WHAT TO WORK ON:
Copy every line in the records below that contains the word "button".

EXERCISE INPUTS:
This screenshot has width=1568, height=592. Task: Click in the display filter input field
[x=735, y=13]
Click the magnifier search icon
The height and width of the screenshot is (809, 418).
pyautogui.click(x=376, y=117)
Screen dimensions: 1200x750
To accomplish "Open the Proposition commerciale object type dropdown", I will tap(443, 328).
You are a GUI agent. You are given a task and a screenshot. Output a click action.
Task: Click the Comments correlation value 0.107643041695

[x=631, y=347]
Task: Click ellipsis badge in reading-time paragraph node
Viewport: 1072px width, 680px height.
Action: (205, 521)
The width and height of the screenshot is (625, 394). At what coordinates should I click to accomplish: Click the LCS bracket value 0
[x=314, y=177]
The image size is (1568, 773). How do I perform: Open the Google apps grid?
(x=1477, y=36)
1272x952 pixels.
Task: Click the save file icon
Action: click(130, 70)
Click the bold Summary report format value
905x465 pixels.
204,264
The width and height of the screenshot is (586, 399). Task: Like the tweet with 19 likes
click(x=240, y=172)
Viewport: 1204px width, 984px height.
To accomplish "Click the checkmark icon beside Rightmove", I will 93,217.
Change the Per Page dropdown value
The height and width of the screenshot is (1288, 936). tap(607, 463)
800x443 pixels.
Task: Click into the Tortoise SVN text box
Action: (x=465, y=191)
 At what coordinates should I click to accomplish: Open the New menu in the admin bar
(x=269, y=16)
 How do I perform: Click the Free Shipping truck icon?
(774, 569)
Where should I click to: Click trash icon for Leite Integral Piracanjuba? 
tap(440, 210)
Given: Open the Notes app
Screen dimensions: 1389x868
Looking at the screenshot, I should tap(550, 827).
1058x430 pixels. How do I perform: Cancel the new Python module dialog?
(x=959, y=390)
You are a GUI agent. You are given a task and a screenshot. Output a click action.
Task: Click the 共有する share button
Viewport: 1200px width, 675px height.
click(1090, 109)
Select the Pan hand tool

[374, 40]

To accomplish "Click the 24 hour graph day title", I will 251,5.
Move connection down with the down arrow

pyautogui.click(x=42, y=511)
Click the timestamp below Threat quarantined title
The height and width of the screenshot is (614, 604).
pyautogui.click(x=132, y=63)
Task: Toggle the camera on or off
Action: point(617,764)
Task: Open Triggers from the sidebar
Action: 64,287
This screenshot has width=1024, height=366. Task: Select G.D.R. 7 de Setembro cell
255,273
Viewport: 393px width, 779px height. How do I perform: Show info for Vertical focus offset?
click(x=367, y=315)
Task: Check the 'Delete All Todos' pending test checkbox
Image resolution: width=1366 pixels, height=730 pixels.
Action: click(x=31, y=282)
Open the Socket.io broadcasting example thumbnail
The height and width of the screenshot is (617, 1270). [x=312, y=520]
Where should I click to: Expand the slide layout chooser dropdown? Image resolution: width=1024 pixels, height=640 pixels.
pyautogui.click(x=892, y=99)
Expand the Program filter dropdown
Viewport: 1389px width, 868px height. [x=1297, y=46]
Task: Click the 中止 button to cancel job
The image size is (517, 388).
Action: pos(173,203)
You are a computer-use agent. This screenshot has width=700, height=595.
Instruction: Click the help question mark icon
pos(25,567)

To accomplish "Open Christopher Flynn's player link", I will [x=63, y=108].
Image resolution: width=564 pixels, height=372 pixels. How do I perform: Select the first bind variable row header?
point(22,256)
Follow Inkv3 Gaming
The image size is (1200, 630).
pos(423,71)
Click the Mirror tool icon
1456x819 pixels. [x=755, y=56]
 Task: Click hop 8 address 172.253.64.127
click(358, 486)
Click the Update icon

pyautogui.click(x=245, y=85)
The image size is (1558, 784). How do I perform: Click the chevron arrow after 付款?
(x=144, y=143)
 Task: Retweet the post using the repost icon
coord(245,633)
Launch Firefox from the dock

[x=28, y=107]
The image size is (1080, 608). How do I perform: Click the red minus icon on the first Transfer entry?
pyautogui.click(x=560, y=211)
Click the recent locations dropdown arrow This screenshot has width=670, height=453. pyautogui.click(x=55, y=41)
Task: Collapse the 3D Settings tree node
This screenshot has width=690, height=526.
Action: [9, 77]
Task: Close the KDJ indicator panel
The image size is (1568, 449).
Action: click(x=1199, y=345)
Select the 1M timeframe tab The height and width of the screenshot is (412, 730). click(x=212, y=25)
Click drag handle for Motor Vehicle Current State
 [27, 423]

RESPONSE FOR THIS EXERCISE:
Task: Click the 共有する share button
Task: Click the 中止 button to cancel job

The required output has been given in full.